106. Н. А. Некрасову
1858 г. Февраля 17. Ясная Поляна.
По здравом обсуждении я убедился, любезный Николай Алексеич, что союз наш ни к черту не годится. Все, что мы с вами говорили об этом в Петербурге, справедливо было, а теперь явились еще две новые причины. Во-первых, то, что мне хочется печатать в другие журналы; во-вторых, то, что вы мне не присылаете расчета дивиденда вот полтора месяца.
Из всего этого я вывел решенье разорвать союз. Расчеты наши мы сделаем при свиданье нынче весной в Петербурге.

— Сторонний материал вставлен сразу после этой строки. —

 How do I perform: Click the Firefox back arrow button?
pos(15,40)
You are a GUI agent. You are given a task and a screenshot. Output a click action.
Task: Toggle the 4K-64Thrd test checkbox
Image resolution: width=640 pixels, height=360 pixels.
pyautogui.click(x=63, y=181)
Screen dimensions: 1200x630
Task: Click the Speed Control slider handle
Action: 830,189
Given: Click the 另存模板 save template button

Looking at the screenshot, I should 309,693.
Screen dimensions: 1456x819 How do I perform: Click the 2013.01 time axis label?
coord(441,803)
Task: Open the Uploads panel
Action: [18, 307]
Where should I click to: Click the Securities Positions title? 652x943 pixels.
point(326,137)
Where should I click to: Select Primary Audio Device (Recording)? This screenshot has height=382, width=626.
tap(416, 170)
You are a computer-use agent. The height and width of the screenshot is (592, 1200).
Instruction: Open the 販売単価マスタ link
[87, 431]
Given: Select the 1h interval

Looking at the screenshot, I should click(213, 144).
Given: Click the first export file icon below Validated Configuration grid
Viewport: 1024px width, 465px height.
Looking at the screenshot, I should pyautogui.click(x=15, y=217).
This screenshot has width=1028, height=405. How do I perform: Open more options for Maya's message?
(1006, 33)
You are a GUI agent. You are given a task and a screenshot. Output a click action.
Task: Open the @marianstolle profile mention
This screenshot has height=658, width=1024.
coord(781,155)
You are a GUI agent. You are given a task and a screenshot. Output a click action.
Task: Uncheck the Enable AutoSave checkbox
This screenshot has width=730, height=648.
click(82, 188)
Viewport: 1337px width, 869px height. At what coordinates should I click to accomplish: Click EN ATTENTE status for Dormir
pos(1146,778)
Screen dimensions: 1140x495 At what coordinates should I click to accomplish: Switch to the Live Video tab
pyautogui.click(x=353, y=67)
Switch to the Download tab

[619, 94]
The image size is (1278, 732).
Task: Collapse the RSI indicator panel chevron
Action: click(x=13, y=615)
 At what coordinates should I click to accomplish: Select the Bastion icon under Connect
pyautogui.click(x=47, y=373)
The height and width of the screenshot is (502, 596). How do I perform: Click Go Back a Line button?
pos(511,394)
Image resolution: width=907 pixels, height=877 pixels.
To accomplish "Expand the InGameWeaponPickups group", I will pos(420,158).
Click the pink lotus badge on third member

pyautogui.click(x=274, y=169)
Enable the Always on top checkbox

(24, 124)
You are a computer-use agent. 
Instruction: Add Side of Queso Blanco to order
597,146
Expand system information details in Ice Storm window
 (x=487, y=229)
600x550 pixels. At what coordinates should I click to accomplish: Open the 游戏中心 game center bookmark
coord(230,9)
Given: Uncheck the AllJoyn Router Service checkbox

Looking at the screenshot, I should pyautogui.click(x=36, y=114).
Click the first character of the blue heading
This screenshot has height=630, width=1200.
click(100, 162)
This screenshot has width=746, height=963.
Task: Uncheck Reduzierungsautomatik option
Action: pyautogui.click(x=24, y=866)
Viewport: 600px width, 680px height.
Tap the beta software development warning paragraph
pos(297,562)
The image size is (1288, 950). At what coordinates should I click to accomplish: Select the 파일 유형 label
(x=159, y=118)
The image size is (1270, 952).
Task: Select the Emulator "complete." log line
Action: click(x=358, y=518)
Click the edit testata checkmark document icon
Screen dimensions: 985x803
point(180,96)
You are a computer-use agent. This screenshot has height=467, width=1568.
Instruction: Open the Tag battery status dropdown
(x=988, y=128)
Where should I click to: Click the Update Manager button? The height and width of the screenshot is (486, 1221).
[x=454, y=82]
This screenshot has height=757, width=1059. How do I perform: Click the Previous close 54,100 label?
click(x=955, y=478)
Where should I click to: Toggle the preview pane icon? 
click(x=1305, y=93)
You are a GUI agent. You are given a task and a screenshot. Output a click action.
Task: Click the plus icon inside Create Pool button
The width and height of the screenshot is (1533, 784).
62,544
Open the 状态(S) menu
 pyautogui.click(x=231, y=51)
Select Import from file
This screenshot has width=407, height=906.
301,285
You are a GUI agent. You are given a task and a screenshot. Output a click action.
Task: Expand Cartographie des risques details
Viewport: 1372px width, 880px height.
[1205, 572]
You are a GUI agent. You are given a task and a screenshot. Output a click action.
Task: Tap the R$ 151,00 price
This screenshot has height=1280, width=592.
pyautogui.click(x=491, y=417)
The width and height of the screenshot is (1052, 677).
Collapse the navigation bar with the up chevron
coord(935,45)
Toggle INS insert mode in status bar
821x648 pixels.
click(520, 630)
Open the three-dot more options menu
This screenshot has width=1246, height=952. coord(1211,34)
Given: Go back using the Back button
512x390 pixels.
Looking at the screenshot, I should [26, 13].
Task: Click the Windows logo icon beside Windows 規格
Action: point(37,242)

Надеюсь, что разрыв общего соглашения не будет иметь влияния на наши личные отношения. С моей стороны, я всегда буду стараться печатать все лучшее в «Современнике» и на днях же пришлю вам две штуки на выбор, из коих одна есть тот же несчастный всеми забракованный музыкант, от которого я не мог отстать и еще переделал.
Пожалуйста, отвечайте мне поскорее в Москву, хотя я теперь в деревне, на днях вернусь в Москву.
Я забыл имя и отчество и адрес Аничкова, сделайте милость, передайте ему, когда увидите, что я решительного ответа не могу ему дать раньше марта. Пожалуйста, передайте ему это. Это мне очень нужно.
Затем прощайте, от души жму вам руку и желаю всего лучшего.
Ваш гр. Л. Толстой.
17 февраля.
Ясная Поляна.
107. А. А. Толстой
1858 г. Марта 24. Москва.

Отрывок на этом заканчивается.